GL Isaia is very well spoken, intelligent, and represents the core values of napolitano tailoring like no other in my opinion.

Always enjoy reading his interviews and thoughts.

Everything he represents and what he appreciates regarding tailoring and style I find an absolute affinity for. He's a real mentor, and I dare say, hold him closer than Luciano Barbera, who also is an idol..

I particularly like his comments on a limited wardrobe..and it is what I have always done myself, in part because I hate excess.
I have lived here for yrs already, and spaces are not what they are in the States with the large homes, walk in closets, etc..not to mention excess.

Having too much stifles creativity Ive learned. Just as too much convenience stifles creativity.
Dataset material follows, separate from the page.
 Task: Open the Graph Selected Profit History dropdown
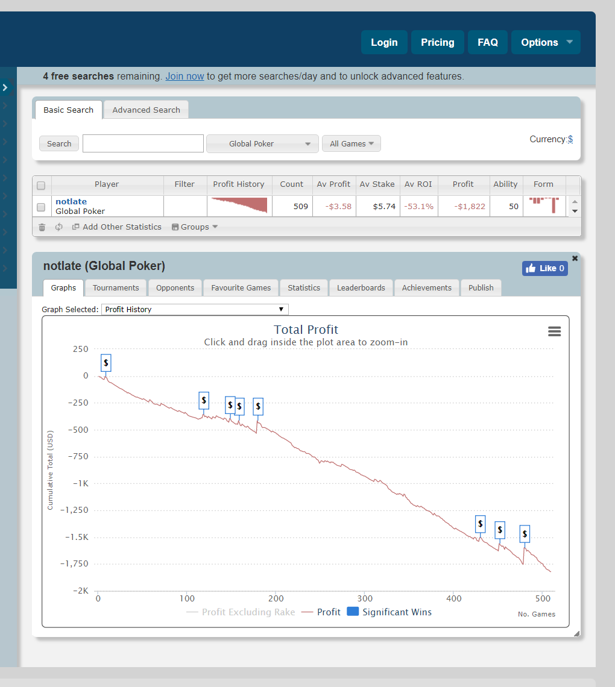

As a fine art painter I understand why I am here. Not merely the history, but ppl are not wired into their computers, live on the internet, stuck in front of tv, etc...

....but im digressing.

Thx again
Kind regards
post #22 of 26
Thread Starter 
Quote:
Originally Posted by demian19003 View Post

Thanks for this.

Everything he represents and what he appreciates regarding tailoring and style I find an absolute affinity for. He's a real mentor, and I dare say, hold him closer than Luciano Barbera, who also is an idol..

Glad you enjoyed. Stay tuned, there's also an upcoming longer interview with LB himself, who I think offers an interesting contrast to GI's point of view.
post #23 of 26

Serious want on that silk/cashmere scarf, simply beautiful.

post #24 of 26
Thread Starter 
If you like scarves, you'll love what's coming up as the feature for tomorrow....

post #25 of 26
I love scarves....smile.gif
post #26 of 26
I've now read this interview 3 or 4 times and it is just sublime. Every time he talks, he sounds more like the talisman for our sartorial beliefs.